● Exercise brief: Transcribe verbatim the passage below on Neil Dewsnip, between "Dewsnip had been" and "born in Whiston.", inclusive.

:: Text segment

Neil David Dewsnip is an English football coach who is Technical Director of Plymouth Argyle.

Dewsnip had been a youth player at Liverpool and later worked as a teacher at a number of schools before becoming a coach. He worked with Everton's Academy for 17 years before beginning work with the England national youth teams in 2013, leaving that role in 2019 to join Plymouth Argyle.

Early and personal life
Dewsnip was born in Whiston.

His father Jim worked as a coach at Liverpool under manager Bill Shankly.

Playing and teaching career
Dewsnip was a youth player at Liverpool. His father "realised that he would not make the grade as a professional and so he steered him towards the academic route". Dewsnip trained as a PE teacher, attending the Carnegie College of Physical Education for four years, which later became part of Leeds Beckett University.

::::
:: Records

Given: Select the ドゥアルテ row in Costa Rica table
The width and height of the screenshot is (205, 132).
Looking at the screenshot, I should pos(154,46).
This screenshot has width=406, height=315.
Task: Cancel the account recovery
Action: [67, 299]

::::

● Output for this exercise:
Dewsnip had been a youth player at Liverpool and later worked as a teacher at a number of schools before becoming a coach. He worked with Everton's Academy for 17 years before beginning work with the England national youth teams in 2013, leaving that role in 2019 to join Plymouth Argyle.

Early and personal life
Dewsnip was born in Whiston.